A partir de Los acuáticos, el Delta Panorámico pasa a ser el lugar donde transcurre su narrativa entera hasta la fecha (y todo indica que lo seguirá siendo). Se trata de un conjunto de islas-estado esparcidas por un río. A pesar de su independencia, comparten lengua y moneda. Situado en un futuro incierto, pero con reminiscencias de formaciones sociopolíticas tan constitutivas de lo occidental como la Antigua Grecia, lejano y próximo a la vez, este Delta merecería una enciclopedia propia.

Cohen podría redactarla, pero sigue en plena tarea de exploración. No ha elaborado un mundo delimitado, completo y cerrado. Cada narración transcurre en una isla diferente, con sus propias costumbres, sus formas de gobierno y sus relaciones con otras islas.

Si pensamos en el jazz, género caro a Cohen, cualquier músico aceptaría que la improvisación tiene un punto de partida, un acuerdo mínimo entre los integrantes de la banda: un tema, un ritmo, un clima, o algún terreno compartido desde donde todos puedan elevarse. Nunca se improvisa sobre la nada.

La literatura, al igual que la música, puede buscar esa clase de libertad. Parecería que el Delta Panorámico se ha convertido en el tema que le permite a Cohen improvisar, en sentido riguroso, desde hace más de una década. Los acontecimientos pueden avanzar, retroceder, crear intriga, destruirla, pero siempre con la familiaridad de ese universo.

Incluso hay un efecto visual que refuerza la idea: los títulos de sus tres últimas novelas (Casa de Ottro, Balada y Gongue) descansan sobre el subtítulo “Una historia del Delta Panorámico”. Cuentan con ese límite, a la vez desconocido y posiblemente infinito.

Enunciado 1 -
Enumera los títulos de las tres últimas novelas de Cohen que cita el fragmento sobre el Delta Panorámico.
El fragmento no guarda relación alguna con las entradas.

Entradas mostradas -
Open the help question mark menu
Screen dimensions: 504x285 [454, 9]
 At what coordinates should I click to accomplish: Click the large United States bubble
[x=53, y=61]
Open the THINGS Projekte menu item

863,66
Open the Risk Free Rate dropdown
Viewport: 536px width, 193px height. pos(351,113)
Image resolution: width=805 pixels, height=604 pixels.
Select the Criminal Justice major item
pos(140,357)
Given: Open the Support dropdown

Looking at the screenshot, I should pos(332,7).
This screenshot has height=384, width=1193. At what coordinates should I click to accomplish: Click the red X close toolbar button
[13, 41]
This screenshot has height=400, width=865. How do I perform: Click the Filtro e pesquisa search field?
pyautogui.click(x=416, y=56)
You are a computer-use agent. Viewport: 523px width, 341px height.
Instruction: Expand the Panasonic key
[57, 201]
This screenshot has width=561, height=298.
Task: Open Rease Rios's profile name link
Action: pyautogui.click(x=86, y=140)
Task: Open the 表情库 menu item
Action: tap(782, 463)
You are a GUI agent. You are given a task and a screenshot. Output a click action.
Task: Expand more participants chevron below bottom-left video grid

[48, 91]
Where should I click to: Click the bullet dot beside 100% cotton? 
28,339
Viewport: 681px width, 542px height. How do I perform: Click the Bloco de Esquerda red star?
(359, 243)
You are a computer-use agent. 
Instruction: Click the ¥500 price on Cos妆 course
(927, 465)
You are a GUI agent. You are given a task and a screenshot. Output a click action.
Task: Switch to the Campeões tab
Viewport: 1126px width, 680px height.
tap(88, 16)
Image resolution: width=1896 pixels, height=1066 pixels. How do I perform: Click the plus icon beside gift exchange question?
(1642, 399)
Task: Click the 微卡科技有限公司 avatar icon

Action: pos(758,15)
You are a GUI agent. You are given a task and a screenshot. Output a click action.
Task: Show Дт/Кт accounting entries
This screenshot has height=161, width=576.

Enunciado 2 -
Expresa como lista numerada una parte de las entradas: comienza en la línea que contiene "Image resolution: width=805" y termina después de la que contiene "pyautogui.click(x=416, y=56)", sin incluir las líneas en blanco.

Respuesta 1 -
Casa de Ottro, Balada, Gongue

Respuesta 2 -
1. Image resolution: width=805 pixels, height=604 pixels.
2. Select the Criminal Justice major item
3. pos(140,357)
4. Given: Open the Support dropdown
5. Looking at the screenshot, I should pos(332,7).
6. This screenshot has height=384, width=1193. At what coordinates should I click to accomplish: Click the red X close toolbar button
7. [13, 41]
8. This screenshot has height=400, width=865. How do I perform: Click the Filtro e pesquisa search field?
9. pyautogui.click(x=416, y=56)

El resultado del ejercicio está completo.